■ **Source data**:
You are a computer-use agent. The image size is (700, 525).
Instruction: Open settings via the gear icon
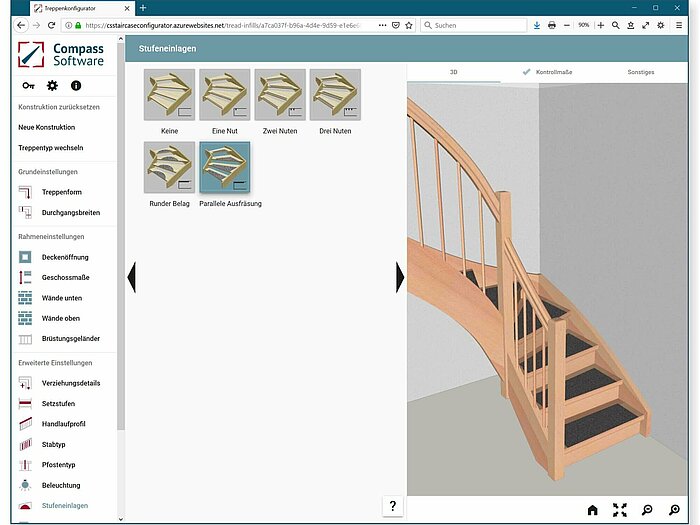click(52, 87)
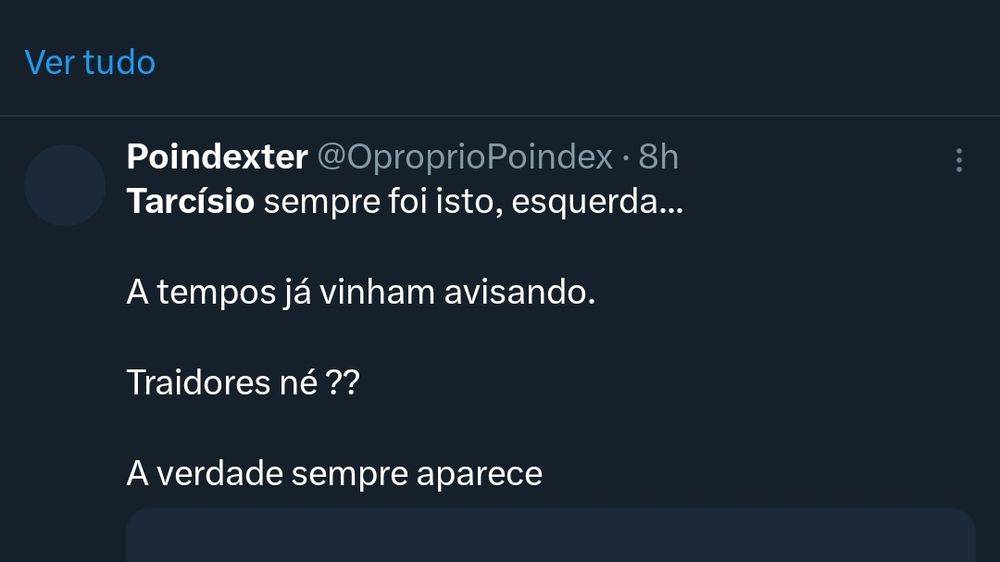Viewport: 1000px width, 562px height.
Task: Open the Poindexter display name
Action: point(217,157)
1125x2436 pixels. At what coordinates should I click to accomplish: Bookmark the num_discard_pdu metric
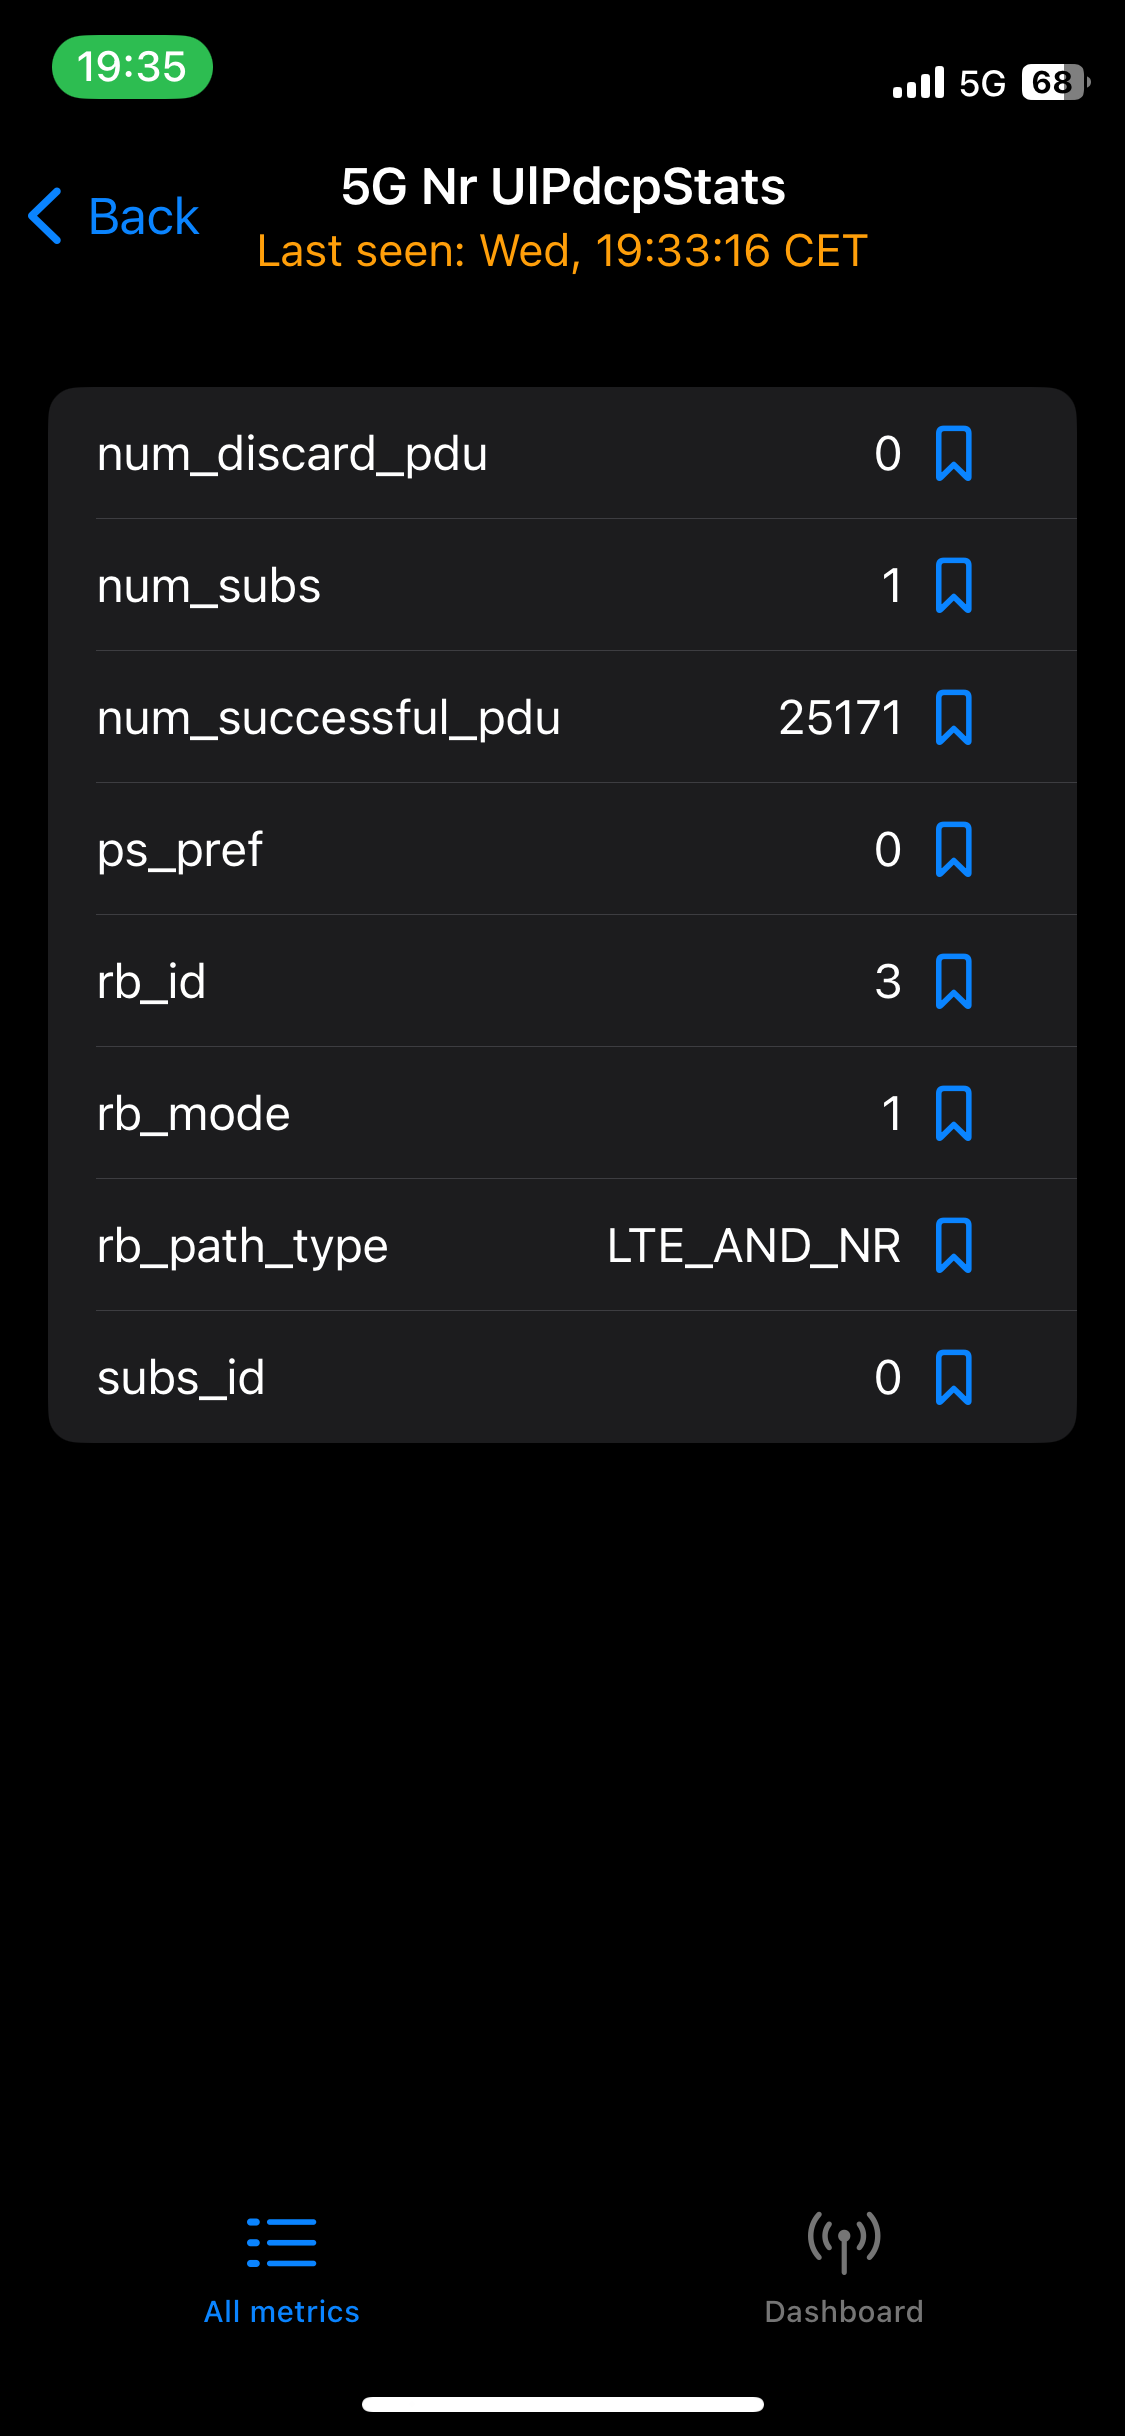[953, 453]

■ **Your goal**:
What is needed is every line from the one with "1125x2436 pixels. At" to the final line of the listing above, set down exactly and with the pictures left out.

■ **Expected answer**:
1125x2436 pixels. At what coordinates should I click to accomplish: Bookmark the num_discard_pdu metric
[953, 453]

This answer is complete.